- [WHAT TO DO]: Set down, exactly as written, every line from the top of the records below to the line containing "[Go to slide #2] (528, 458)", both ends included, and no others.

DATA EXTRACT below:

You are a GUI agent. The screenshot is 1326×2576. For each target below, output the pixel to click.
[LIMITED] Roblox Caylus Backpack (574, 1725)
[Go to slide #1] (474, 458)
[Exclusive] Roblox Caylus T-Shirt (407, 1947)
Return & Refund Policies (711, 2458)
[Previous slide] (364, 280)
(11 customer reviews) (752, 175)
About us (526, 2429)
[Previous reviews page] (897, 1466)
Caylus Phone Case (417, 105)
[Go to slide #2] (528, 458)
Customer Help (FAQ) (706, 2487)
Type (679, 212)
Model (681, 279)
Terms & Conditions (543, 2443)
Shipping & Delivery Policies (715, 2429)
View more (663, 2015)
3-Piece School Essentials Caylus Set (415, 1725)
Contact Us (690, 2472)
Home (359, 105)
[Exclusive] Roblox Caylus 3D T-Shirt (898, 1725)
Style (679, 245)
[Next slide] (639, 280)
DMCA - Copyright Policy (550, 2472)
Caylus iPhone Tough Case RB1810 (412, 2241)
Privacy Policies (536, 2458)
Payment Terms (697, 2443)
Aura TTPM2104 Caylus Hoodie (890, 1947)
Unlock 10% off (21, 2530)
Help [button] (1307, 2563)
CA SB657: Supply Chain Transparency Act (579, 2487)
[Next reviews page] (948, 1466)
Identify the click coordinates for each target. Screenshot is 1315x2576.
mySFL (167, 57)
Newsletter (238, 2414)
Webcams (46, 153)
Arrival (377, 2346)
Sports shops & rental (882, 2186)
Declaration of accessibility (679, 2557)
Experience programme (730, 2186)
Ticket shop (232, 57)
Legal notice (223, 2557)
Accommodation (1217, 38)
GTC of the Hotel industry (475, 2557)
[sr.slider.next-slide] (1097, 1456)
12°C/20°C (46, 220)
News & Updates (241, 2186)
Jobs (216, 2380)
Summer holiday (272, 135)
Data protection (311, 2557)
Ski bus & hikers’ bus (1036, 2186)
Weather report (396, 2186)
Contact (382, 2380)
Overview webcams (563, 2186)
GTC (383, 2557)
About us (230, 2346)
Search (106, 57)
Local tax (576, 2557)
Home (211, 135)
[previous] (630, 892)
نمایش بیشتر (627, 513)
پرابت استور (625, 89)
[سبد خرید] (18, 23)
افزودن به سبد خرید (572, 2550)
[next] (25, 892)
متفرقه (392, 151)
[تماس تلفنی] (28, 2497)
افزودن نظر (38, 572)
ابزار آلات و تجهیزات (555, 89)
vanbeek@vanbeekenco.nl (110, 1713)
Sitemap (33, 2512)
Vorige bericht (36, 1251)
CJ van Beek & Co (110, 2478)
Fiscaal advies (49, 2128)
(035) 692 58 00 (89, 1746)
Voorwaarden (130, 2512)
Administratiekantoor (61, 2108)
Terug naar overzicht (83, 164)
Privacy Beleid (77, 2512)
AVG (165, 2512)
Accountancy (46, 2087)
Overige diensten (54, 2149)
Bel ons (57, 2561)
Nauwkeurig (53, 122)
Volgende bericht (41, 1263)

End of DATA EXTRACT.

- [RESULT]:
You are a GUI agent. The screenshot is 1326×2576. For each target below, output the pixel to click.
[LIMITED] Roblox Caylus Backpack (574, 1725)
[Go to slide #1] (474, 458)
[Exclusive] Roblox Caylus T-Shirt (407, 1947)
Return & Refund Policies (711, 2458)
[Previous slide] (364, 280)
(11 customer reviews) (752, 175)
About us (526, 2429)
[Previous reviews page] (897, 1466)
Caylus Phone Case (417, 105)
[Go to slide #2] (528, 458)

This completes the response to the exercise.